Workplace AI Still Needs a Human Touch
Mon, April 19, 2021

Workplace AI Still Needs a Human Touch

Erik Brown, a senior director at West Monroe Partners, a Chicago-based technology and management consulting firm, believes that humans need to oversee AI / Credits: Matej Kastelic via Shutterstock

 

Artificial intelligence is widely used in the workforce, aiming to lessen the burden of tasks to employees. A recent study conducted by Oracle and Future Workplace discovered that 50% of workers use some form of AI at work – a 32% increase from 2018. Research firm Gartner predicted that 25% of digital workers will use a virtual employee (VEA) every day by 2021, up from less than 2% in 2019.

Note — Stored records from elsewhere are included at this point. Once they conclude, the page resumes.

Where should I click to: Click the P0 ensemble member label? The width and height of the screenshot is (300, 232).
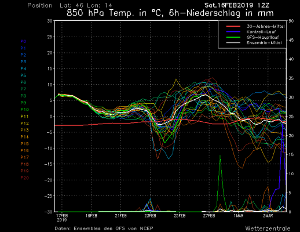(23, 41)
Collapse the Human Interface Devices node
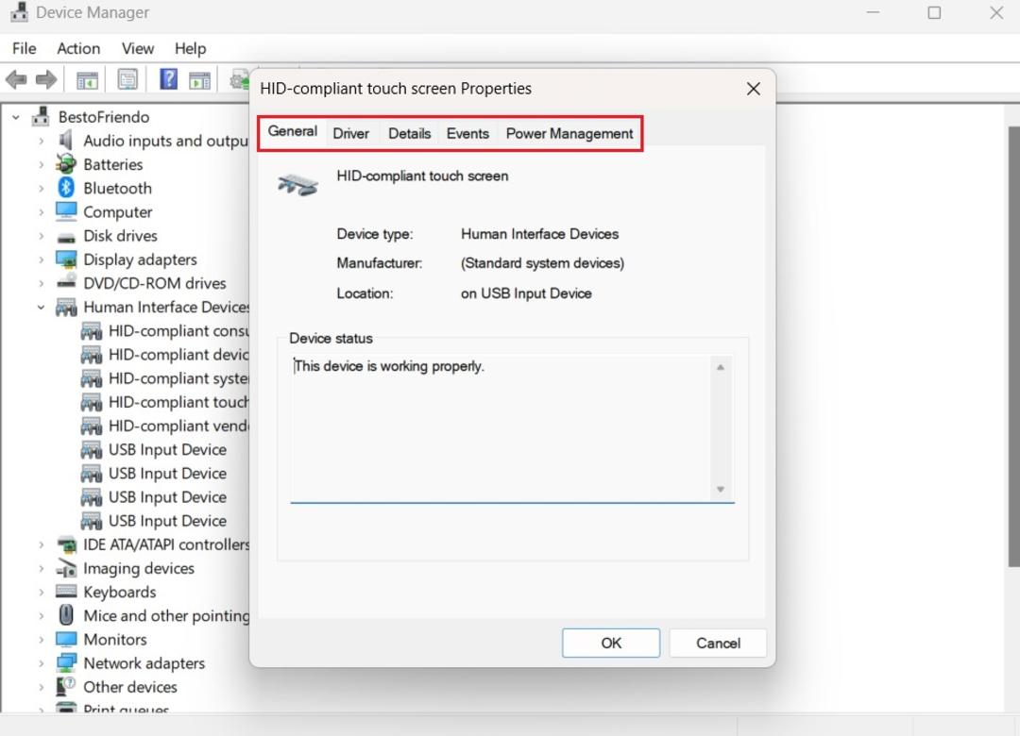Image resolution: width=1020 pixels, height=736 pixels. pyautogui.click(x=41, y=307)
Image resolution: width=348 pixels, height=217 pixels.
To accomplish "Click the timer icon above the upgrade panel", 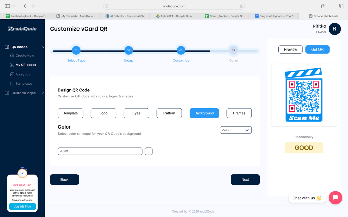I will (x=22, y=173).
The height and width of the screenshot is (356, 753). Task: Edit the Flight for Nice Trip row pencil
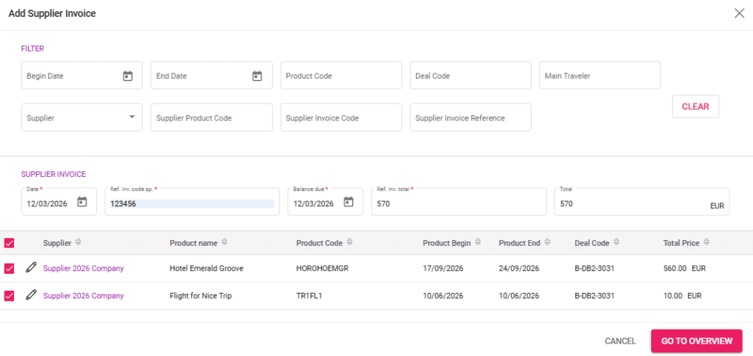click(x=31, y=295)
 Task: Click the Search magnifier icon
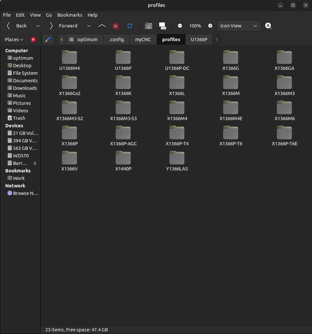268,26
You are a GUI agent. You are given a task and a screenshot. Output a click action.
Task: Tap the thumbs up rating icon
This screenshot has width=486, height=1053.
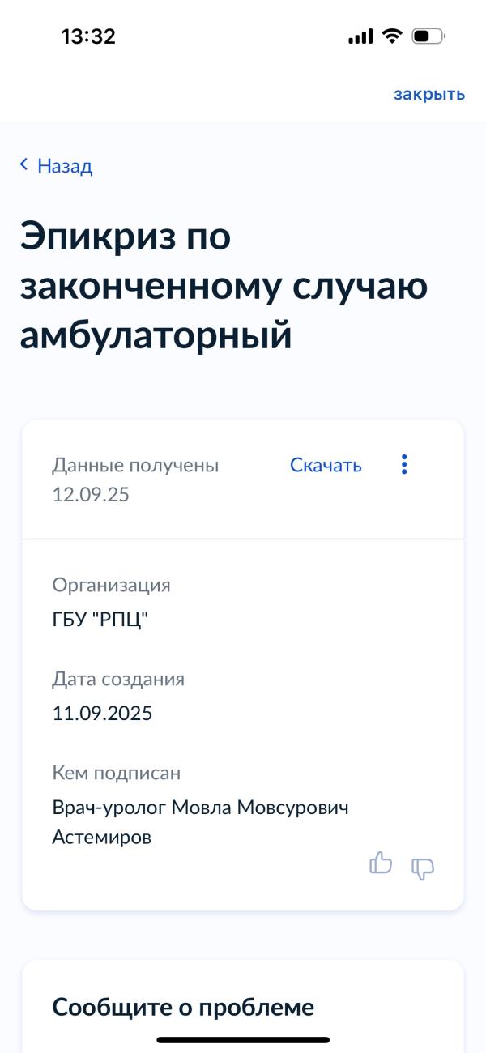(x=381, y=863)
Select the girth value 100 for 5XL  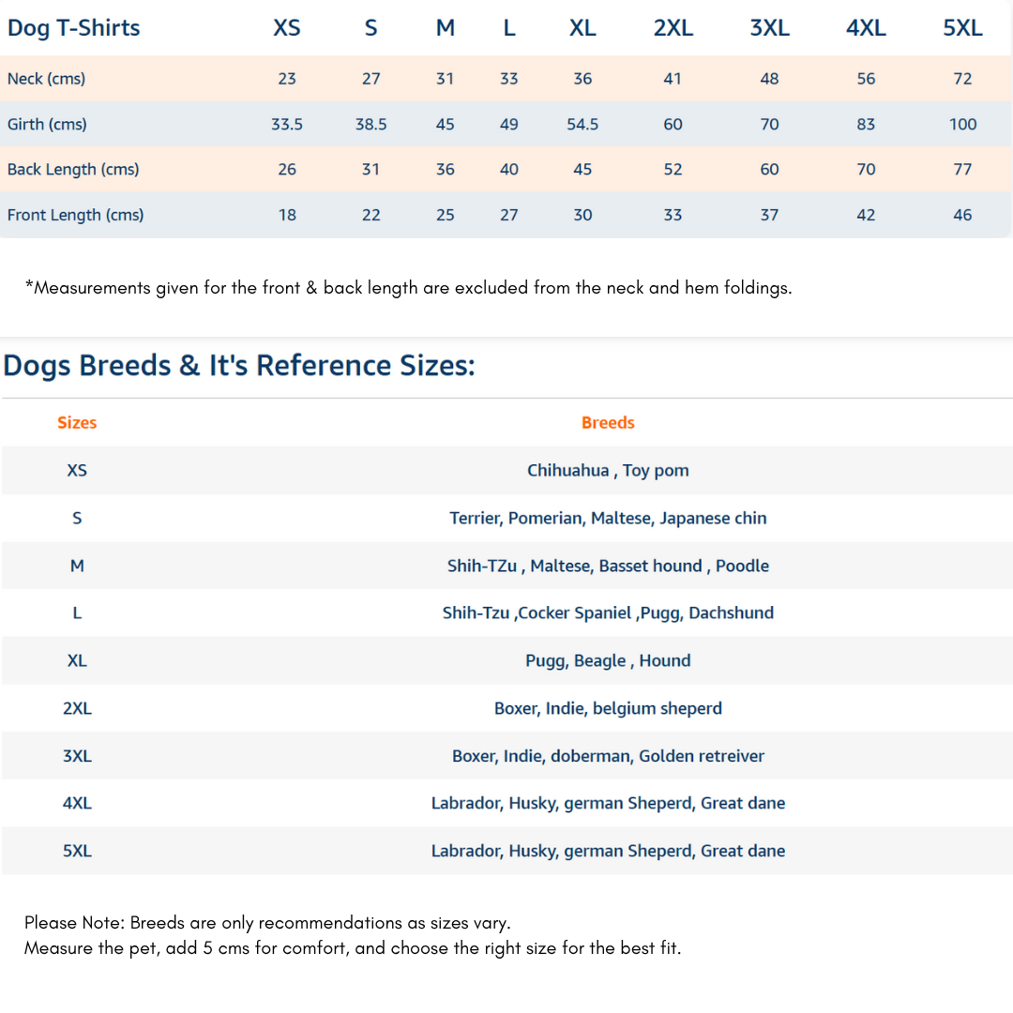(962, 124)
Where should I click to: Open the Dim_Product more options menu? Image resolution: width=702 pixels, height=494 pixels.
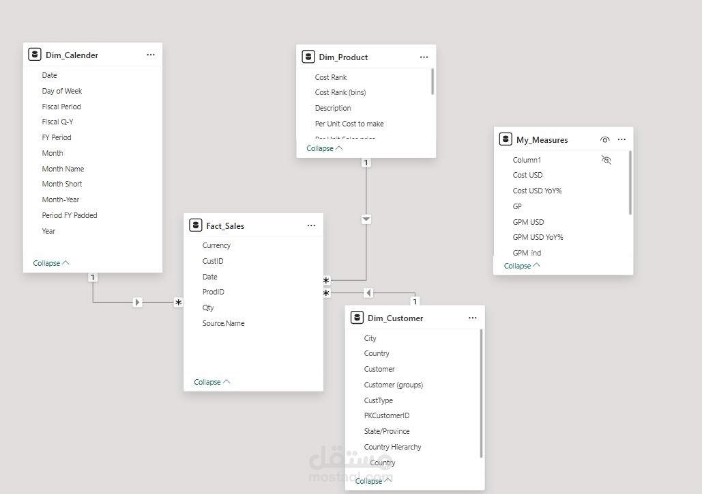pos(424,57)
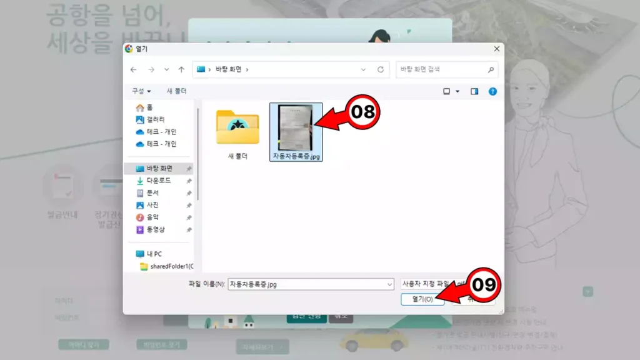Screen dimensions: 640x360
Task: Open the help question mark icon
Action: (493, 91)
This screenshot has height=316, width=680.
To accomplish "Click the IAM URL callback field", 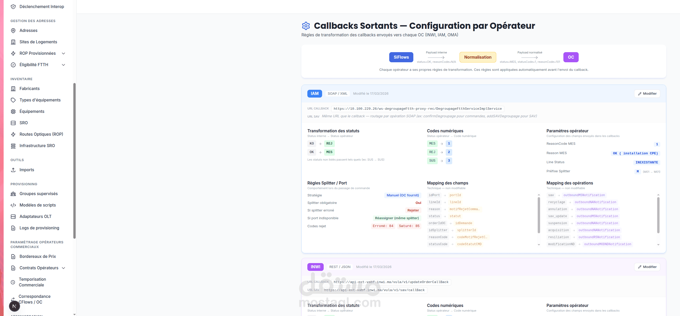I will pos(417,109).
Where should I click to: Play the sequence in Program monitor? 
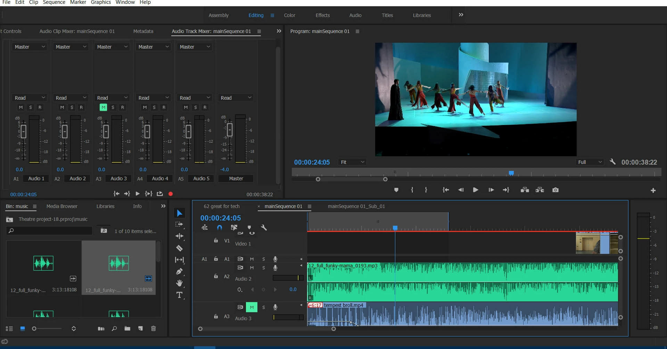tap(476, 190)
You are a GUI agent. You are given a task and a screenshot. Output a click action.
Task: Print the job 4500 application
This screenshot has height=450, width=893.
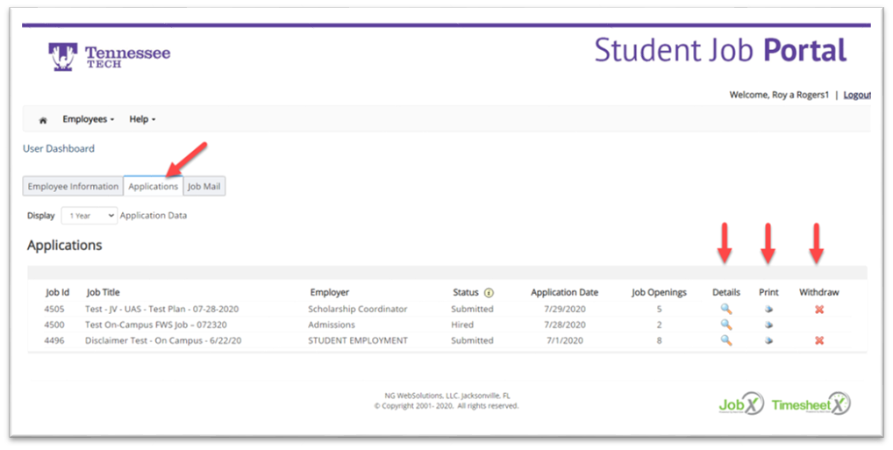pos(768,325)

However, Erik Brown, a senior director at West Monroe Partners, a Chicago-based technology and management consulting firm, believes that humans need to oversee AI. The technology still needs human intervention since it has its own limits. Some of those things that AI-powered systems can offer that need human help include ensuring that employees get the help and resources, using soft skills to defuse and solve situations, and ensuring that outcomes aren’t biased.

“There's all this discussion around all of these jobs being replaced by AI and robots in the future. I think the jobs that are redundant and repetitive for humans are the ones that are going to be replaced, and that's going to allow humans to interact with AI, interact with robots in some cases, and allow them to focus on problems that they need to solve that the human touch has to be a part of,” Brown said. 

Ryan Duguid, the chief evangelist at Bellevue, Washington workflow automation firm Nintex, also stated that just because AI has great benefits, that doesn’t mean that it should be deployed everywhere. According to Fortune, a global leader in business journalism, companies should decide where AI can best work for employees. Brown added that not all AI technologies like chatbots are going to be effective all the time. Thus, knowing their limits can be a great help. 

“They're not going to be effective when you're booking a complex travel itinerary where you need to figure out the different options you have for logistics and timing, schedule a rental car and hotel, and provide credit card, et cetera,” Brown said.